Arbeitsauftrag
Zitieren Sie den folgenden Quellentext über das Streikrecht vollständig und wortgetreu.

Streikrecht schützen

Jochen Bülow

Konservative Politiker, viele Medien und sogar Gewerkschafter nehmen den Streik der Gewerkschaft der Lokführer (GdL) zum Anlass, das Streikrecht in Frage zu stellen. Eine Repli

 

Klar, wenn morgens der Zug nicht fährt, ist das nicht schön. Und wenn Ferienpläne umgeworfen werden, auch nicht. Aber was das Blatt mit den großen Buchstaben, viele Politiker und sogar Gewerkschafter derzeit in Sachen Bahnstreik von sich geben, ist pure Meinungsmache gegen ein Grundrecht. Koalitionsfreiheit und Streikrecht sind elementare Grundlagen der Demokratie und nicht zuletzt seit Jahrzehnten ein Garant dafür, dass die Interessen der Beschäftigten wirksam formuliert und durchgesetzt werden können. Und weil das, bei aller Kritik an einzelnen Gewerkschaften oder Gewerkschaftern, an zu geringen Tariferhöhungen und schlechten Tarifabschlüssen zu Arbeitsbedingungen, häufig funktioniert, schmeckt es vielen Arbeitgebern nicht. Arbeitnehmerinteressen nerven und schmälern den Gewinn, ist die Devise.

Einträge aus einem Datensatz
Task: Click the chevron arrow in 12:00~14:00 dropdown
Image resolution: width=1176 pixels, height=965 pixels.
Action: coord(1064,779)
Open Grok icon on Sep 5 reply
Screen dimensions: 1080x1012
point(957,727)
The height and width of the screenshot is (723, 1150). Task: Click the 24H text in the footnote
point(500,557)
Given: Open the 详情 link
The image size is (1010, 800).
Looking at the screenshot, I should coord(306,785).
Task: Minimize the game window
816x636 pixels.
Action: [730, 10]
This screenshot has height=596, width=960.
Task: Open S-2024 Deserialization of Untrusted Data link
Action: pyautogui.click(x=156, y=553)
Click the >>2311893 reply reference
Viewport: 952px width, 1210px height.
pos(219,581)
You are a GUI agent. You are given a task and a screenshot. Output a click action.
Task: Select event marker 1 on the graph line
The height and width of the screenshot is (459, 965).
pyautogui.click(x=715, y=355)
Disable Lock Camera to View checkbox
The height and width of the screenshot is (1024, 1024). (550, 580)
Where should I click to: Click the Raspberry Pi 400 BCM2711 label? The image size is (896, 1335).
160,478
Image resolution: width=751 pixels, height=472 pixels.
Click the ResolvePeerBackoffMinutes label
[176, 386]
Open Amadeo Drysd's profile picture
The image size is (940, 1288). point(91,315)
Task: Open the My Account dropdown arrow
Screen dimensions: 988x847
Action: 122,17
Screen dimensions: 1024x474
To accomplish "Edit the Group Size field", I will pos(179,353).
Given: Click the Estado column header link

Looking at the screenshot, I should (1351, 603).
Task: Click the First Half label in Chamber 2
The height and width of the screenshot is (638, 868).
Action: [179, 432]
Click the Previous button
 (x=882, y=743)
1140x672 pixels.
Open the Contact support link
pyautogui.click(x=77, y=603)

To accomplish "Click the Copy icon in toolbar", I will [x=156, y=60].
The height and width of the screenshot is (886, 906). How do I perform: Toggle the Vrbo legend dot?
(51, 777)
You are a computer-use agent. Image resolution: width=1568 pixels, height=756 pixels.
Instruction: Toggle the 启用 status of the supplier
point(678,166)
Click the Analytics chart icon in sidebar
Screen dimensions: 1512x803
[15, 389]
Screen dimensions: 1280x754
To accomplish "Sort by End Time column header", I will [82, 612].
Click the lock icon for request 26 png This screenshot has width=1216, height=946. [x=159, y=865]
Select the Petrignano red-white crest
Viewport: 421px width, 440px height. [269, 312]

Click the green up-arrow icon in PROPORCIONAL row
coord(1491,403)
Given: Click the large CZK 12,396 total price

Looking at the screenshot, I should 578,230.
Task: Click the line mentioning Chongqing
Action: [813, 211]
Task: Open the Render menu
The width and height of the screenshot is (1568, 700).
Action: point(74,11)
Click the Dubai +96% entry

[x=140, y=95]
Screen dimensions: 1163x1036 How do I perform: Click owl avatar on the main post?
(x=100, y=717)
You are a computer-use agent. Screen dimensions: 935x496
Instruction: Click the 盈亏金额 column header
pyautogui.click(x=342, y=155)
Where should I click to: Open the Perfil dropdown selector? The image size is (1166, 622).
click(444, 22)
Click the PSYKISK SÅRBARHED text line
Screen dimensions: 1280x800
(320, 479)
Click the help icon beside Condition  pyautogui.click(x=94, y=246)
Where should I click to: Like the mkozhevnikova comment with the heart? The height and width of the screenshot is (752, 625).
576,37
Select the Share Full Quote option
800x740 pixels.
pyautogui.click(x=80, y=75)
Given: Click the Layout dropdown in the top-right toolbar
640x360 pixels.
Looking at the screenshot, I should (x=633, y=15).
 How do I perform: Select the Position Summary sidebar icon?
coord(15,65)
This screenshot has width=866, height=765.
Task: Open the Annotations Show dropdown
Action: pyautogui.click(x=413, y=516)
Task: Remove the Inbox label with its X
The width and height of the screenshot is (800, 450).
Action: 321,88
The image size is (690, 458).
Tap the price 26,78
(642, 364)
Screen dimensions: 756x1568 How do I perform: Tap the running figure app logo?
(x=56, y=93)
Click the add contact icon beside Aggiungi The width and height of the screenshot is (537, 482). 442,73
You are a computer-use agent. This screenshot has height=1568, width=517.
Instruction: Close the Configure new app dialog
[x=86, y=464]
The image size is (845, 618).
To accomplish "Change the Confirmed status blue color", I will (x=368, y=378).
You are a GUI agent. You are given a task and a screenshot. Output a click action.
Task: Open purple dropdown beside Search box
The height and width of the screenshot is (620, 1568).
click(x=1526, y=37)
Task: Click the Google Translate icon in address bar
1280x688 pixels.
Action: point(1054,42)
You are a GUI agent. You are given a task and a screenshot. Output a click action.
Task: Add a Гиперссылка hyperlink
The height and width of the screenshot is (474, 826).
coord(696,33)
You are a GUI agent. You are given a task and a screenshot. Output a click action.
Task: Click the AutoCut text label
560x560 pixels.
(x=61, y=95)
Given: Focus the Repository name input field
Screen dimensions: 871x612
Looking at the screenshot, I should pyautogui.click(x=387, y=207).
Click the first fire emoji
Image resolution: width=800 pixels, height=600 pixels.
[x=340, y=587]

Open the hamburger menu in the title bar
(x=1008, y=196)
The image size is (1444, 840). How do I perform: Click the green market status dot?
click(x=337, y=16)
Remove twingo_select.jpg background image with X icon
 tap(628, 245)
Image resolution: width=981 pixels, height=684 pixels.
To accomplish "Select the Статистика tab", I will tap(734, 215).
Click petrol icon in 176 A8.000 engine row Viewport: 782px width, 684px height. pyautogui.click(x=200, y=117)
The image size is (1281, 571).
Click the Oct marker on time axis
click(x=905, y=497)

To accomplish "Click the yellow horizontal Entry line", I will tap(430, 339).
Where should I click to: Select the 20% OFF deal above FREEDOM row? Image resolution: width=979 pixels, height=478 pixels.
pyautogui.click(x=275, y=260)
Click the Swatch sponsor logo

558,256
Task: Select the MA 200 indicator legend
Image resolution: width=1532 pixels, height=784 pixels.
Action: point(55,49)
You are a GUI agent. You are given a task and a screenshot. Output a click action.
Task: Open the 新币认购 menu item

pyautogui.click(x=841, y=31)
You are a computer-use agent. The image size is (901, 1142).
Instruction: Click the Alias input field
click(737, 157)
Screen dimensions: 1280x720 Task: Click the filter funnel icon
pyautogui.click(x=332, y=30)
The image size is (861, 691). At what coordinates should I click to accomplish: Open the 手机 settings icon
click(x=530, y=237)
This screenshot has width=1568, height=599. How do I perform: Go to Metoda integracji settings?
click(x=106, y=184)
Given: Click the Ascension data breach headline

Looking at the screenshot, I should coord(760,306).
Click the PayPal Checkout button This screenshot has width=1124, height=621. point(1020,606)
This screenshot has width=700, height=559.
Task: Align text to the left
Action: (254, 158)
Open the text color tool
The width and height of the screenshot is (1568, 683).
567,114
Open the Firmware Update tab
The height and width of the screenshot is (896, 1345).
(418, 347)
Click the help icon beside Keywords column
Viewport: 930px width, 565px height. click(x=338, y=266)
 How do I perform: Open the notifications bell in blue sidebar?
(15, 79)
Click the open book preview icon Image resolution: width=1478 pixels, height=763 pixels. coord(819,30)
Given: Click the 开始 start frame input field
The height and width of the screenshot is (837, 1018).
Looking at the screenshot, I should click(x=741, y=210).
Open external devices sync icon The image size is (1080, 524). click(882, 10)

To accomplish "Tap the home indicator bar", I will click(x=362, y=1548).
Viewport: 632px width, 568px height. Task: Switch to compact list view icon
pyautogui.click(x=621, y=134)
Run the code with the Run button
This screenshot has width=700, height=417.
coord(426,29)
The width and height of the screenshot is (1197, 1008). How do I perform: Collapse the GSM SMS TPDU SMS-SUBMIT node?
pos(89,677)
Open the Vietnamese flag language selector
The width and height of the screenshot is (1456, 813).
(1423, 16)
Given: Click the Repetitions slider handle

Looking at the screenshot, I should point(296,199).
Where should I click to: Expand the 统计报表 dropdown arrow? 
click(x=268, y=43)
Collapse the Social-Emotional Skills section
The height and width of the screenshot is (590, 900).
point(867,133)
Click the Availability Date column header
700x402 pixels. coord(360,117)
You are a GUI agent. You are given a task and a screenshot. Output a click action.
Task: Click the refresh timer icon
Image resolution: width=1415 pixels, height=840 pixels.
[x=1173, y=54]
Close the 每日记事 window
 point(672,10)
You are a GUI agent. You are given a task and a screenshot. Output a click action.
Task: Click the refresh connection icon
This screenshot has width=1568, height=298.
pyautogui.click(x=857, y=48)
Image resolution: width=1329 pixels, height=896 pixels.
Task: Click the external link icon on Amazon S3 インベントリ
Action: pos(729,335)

Lösung
Streikrecht schützen

Jochen Bülow

Konservative Politiker, viele Medien und sogar Gewerkschafter nehmen den Streik der Gewerkschaft der Lokführer (GdL) zum Anlass, das Streikrecht in Frage zu stellen. Eine Repli

 

Klar, wenn morgens der Zug nicht fährt, ist das nicht schön. Und wenn Ferienpläne umgeworfen werden, auch nicht. Aber was das Blatt mit den großen Buchstaben, viele Politiker und sogar Gewerkschafter derzeit in Sachen Bahnstreik von sich geben, ist pure Meinungsmache gegen ein Grundrecht. Koalitionsfreiheit und Streikrecht sind elementare Grundlagen der Demokratie und nicht zuletzt seit Jahrzehnten ein Garant dafür, dass die Interessen der Beschäftigten wirksam formuliert und durchgesetzt werden können. Und weil das, bei aller Kritik an einzelnen Gewerkschaften oder Gewerkschaftern, an zu geringen Tariferhöhungen und schlechten Tarifabschlüssen zu Arbeitsbedingungen, häufig funktioniert, schmeckt es vielen Arbeitgebern nicht. Arbeitnehmerinteressen nerven und schmälern den Gewinn, ist die Devise.